*Task prompt*. Can you echo these rows back exactly as they are, keeping every line unchanged?
-*-
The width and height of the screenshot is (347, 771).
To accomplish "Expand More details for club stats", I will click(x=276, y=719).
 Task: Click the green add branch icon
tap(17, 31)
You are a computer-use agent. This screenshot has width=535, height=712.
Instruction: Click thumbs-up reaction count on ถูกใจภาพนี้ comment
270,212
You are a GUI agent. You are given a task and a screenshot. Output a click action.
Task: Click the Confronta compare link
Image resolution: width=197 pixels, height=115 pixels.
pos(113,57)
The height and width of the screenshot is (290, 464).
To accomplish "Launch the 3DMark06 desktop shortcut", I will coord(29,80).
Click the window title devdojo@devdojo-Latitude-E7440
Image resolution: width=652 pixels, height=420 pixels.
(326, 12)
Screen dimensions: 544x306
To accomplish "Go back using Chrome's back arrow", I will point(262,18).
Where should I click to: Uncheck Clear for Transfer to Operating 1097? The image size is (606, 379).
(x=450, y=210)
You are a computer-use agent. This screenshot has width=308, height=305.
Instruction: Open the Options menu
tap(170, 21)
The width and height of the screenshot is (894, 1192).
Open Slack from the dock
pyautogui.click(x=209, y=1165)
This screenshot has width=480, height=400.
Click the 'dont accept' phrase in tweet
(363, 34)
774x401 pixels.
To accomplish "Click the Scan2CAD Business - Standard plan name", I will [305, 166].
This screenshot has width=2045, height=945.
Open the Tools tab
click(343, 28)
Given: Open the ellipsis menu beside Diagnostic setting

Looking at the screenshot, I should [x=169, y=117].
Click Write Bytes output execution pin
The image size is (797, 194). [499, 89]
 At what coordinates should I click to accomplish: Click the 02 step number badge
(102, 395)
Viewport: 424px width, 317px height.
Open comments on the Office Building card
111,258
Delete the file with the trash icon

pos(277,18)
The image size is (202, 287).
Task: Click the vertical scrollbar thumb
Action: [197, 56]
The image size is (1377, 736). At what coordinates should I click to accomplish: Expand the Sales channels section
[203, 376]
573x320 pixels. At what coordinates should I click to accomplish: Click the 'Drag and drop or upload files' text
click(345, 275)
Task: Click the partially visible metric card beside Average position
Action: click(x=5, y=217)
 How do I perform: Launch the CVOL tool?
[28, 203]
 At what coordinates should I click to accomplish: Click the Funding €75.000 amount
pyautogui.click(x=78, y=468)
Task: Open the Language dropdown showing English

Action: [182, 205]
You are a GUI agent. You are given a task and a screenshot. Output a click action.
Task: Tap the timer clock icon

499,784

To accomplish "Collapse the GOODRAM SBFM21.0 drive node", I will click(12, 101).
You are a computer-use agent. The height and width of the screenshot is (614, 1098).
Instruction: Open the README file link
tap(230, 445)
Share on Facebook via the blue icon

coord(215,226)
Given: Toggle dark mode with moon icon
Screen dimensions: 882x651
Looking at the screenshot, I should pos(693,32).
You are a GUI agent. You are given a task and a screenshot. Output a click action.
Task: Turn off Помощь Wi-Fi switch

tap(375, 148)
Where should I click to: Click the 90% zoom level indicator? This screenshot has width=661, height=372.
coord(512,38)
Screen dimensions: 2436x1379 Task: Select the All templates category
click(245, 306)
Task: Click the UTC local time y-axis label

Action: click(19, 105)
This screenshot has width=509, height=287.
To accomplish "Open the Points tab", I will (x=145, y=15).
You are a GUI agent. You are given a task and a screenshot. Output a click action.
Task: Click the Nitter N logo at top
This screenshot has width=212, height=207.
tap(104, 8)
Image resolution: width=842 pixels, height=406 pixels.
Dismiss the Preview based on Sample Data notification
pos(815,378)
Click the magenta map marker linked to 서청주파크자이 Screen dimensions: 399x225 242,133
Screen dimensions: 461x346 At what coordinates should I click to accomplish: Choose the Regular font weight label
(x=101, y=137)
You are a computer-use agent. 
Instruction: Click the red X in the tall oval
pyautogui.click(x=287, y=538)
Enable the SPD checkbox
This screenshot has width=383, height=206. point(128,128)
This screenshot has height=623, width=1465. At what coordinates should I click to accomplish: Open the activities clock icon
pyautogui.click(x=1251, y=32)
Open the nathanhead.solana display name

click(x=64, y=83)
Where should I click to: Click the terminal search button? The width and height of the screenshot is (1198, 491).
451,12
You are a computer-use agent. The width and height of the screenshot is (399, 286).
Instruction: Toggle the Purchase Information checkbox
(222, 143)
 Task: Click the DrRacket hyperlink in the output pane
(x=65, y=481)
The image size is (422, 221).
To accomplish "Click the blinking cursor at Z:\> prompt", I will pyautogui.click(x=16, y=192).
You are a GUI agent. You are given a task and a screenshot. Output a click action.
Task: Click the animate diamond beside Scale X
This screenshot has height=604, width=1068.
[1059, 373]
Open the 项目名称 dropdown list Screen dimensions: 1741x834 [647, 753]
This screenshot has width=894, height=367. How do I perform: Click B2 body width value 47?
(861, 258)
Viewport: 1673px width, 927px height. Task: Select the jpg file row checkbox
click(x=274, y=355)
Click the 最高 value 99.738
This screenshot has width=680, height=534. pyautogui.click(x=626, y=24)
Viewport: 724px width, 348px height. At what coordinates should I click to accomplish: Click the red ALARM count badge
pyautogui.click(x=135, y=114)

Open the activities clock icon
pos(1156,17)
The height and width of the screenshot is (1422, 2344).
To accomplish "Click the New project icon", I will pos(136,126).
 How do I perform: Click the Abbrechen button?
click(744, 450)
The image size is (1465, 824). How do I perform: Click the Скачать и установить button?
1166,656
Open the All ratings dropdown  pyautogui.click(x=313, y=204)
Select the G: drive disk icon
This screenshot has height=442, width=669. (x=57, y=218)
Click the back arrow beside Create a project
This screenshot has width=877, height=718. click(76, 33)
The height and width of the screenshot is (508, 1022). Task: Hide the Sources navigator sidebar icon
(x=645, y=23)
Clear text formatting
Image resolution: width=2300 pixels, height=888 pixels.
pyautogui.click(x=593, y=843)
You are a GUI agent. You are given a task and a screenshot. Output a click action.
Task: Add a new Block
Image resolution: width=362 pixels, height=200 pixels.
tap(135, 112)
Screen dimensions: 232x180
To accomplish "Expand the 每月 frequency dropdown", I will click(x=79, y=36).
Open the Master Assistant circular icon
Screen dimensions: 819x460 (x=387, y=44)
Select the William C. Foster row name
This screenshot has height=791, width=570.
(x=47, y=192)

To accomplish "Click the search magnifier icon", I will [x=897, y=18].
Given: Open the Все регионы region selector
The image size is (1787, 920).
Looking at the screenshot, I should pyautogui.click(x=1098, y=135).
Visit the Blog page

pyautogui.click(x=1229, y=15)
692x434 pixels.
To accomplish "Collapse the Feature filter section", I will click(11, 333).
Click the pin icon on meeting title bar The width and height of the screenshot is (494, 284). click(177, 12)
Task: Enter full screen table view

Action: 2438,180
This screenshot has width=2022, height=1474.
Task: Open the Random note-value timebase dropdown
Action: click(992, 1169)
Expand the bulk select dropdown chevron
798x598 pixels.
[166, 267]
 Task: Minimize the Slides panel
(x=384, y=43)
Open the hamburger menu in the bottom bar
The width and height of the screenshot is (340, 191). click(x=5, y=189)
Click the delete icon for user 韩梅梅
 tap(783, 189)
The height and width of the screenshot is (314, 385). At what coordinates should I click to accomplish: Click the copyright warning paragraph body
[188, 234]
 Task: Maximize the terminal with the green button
-*-
*Answer in full*.
The width and height of the screenshot is (347, 771).
To accomplish "Expand More details for club stats", I will click(x=276, y=719).
 Task: Click the green add branch icon
tap(17, 31)
You are a computer-use agent. This screenshot has width=535, height=712.
Instruction: Click thumbs-up reaction count on ถูกใจภาพนี้ comment
270,212
You are a GUI agent. You are given a task and a screenshot. Output a click action.
Task: Click the Confronta compare link
Image resolution: width=197 pixels, height=115 pixels.
pos(113,57)
The height and width of the screenshot is (290, 464).
To accomplish "Launch the 3DMark06 desktop shortcut", I will coord(29,80).
Click the window title devdojo@devdojo-Latitude-E7440
Image resolution: width=652 pixels, height=420 pixels.
(326, 12)
Screen dimensions: 544x306
To accomplish "Go back using Chrome's back arrow", I will point(262,18).
Where should I click to: Uncheck Clear for Transfer to Operating 1097? The image size is (606, 379).
(x=450, y=210)
You are a computer-use agent. This screenshot has width=308, height=305.
Instruction: Open the Options menu
tap(170, 21)
The width and height of the screenshot is (894, 1192).
Open Slack from the dock
pyautogui.click(x=209, y=1165)
This screenshot has width=480, height=400.
Click the 'dont accept' phrase in tweet
(363, 34)
774x401 pixels.
To accomplish "Click the Scan2CAD Business - Standard plan name", I will [305, 166].
This screenshot has width=2045, height=945.
Open the Tools tab
click(343, 28)
Given: Open the ellipsis menu beside Diagnostic setting

Looking at the screenshot, I should [x=169, y=117].
Click Write Bytes output execution pin
The image size is (797, 194). [499, 89]
 At what coordinates should I click to accomplish: Click the 02 step number badge
(102, 395)
Viewport: 424px width, 317px height.
Open comments on the Office Building card
111,258
Delete the file with the trash icon

pos(277,18)
The image size is (202, 287).
Task: Click the vertical scrollbar thumb
Action: [197, 56]
The image size is (1377, 736). At what coordinates should I click to accomplish: Expand the Sales channels section
[203, 376]
573x320 pixels. At what coordinates should I click to accomplish: Click the 'Drag and drop or upload files' text
click(345, 275)
Task: Click the partially visible metric card beside Average position
Action: click(x=5, y=217)
 How do I perform: Launch the CVOL tool?
[28, 203]
 At what coordinates should I click to accomplish: Click the Funding €75.000 amount
pyautogui.click(x=78, y=468)
Task: Open the Language dropdown showing English

Action: [182, 205]
You are a GUI agent. You are given a task and a screenshot. Output a click action.
Task: Tap the timer clock icon

499,784

To accomplish "Collapse the GOODRAM SBFM21.0 drive node", I will click(12, 101).
You are a computer-use agent. The height and width of the screenshot is (614, 1098).
Instruction: Open the README file link
tap(230, 445)
Share on Facebook via the blue icon

coord(215,226)
Given: Toggle dark mode with moon icon
Screen dimensions: 882x651
Looking at the screenshot, I should pos(693,32).
You are a GUI agent. You are given a task and a screenshot. Output a click action.
Task: Turn off Помощь Wi-Fi switch

tap(375, 148)
Where should I click to: Click the 90% zoom level indicator? This screenshot has width=661, height=372.
coord(512,38)
Screen dimensions: 2436x1379 Task: Select the All templates category
click(245, 306)
Task: Click the UTC local time y-axis label

Action: click(19, 105)
This screenshot has width=509, height=287.
To accomplish "Open the Points tab", I will (x=145, y=15).
You are a GUI agent. You are given a task and a screenshot. Output a click action.
Task: Click the Nitter N logo at top
This screenshot has width=212, height=207.
tap(104, 8)
Image resolution: width=842 pixels, height=406 pixels.
Dismiss the Preview based on Sample Data notification
pos(815,378)
Click the magenta map marker linked to 서청주파크자이 Screen dimensions: 399x225 242,133
Screen dimensions: 461x346 At what coordinates should I click to accomplish: Choose the Regular font weight label
(x=101, y=137)
You are a computer-use agent. 
Instruction: Click the red X in the tall oval
pyautogui.click(x=287, y=538)
Enable the SPD checkbox
This screenshot has width=383, height=206. point(128,128)
This screenshot has height=623, width=1465. At what coordinates should I click to accomplish: Open the activities clock icon
pyautogui.click(x=1251, y=32)
Open the nathanhead.solana display name

click(x=64, y=83)
Where should I click to: Click the terminal search button? The width and height of the screenshot is (1198, 491).
451,12
You are a computer-use agent. The width and height of the screenshot is (399, 286).
Instruction: Toggle the Purchase Information checkbox
(222, 143)
 Task: Click the DrRacket hyperlink in the output pane
(x=65, y=481)
The image size is (422, 221).
To accomplish "Click the blinking cursor at Z:\> prompt", I will pyautogui.click(x=16, y=192).
You are a GUI agent. You are given a task and a screenshot. Output a click action.
Task: Click the animate diamond beside Scale X
This screenshot has height=604, width=1068.
[1059, 373]
Open the 项目名称 dropdown list Screen dimensions: 1741x834 [647, 753]
This screenshot has width=894, height=367. How do I perform: Click B2 body width value 47?
(861, 258)
Viewport: 1673px width, 927px height. Task: Select the jpg file row checkbox
click(x=274, y=355)
Click the 最高 value 99.738
This screenshot has width=680, height=534. pyautogui.click(x=626, y=24)
Viewport: 724px width, 348px height. At what coordinates should I click to accomplish: Click the red ALARM count badge
pyautogui.click(x=135, y=114)

Open the activities clock icon
pos(1156,17)
The height and width of the screenshot is (1422, 2344).
To accomplish "Click the New project icon", I will pos(136,126).
 How do I perform: Click the Abbrechen button?
click(744, 450)
The image size is (1465, 824). How do I perform: Click the Скачать и установить button?
1166,656
Open the All ratings dropdown  pyautogui.click(x=313, y=204)
Select the G: drive disk icon
This screenshot has height=442, width=669. (x=57, y=218)
Click the back arrow beside Create a project
This screenshot has width=877, height=718. click(76, 33)
The height and width of the screenshot is (508, 1022). Task: Hide the Sources navigator sidebar icon
(x=645, y=23)
Clear text formatting
Image resolution: width=2300 pixels, height=888 pixels.
pyautogui.click(x=593, y=843)
You are a GUI agent. You are given a task and a screenshot. Output a click action.
Task: Add a new Block
Image resolution: width=362 pixels, height=200 pixels.
tap(135, 112)
Screen dimensions: 232x180
To accomplish "Expand the 每月 frequency dropdown", I will click(x=79, y=36).
Open the Master Assistant circular icon
Screen dimensions: 819x460 (x=387, y=44)
Select the William C. Foster row name
This screenshot has height=791, width=570.
(x=47, y=192)

To accomplish "Click the search magnifier icon", I will [x=897, y=18].
Given: Open the Все регионы region selector
The image size is (1787, 920).
Looking at the screenshot, I should pyautogui.click(x=1098, y=135).
Visit the Blog page

pyautogui.click(x=1229, y=15)
692x434 pixels.
To accomplish "Collapse the Feature filter section", I will click(11, 333).
Click the pin icon on meeting title bar The width and height of the screenshot is (494, 284). click(177, 12)
Task: Enter full screen table view

Action: 2438,180
This screenshot has width=2022, height=1474.
Task: Open the Random note-value timebase dropdown
Action: click(992, 1169)
Expand the bulk select dropdown chevron
798x598 pixels.
[166, 267]
 Task: Minimize the Slides panel
(x=384, y=43)
Open the hamburger menu in the bottom bar
The width and height of the screenshot is (340, 191). click(x=5, y=189)
Click the delete icon for user 韩梅梅
 tap(783, 189)
The height and width of the screenshot is (314, 385). At what coordinates should I click to accomplish: Click the copyright warning paragraph body
[188, 234]
 Task: Maximize the terminal with the green button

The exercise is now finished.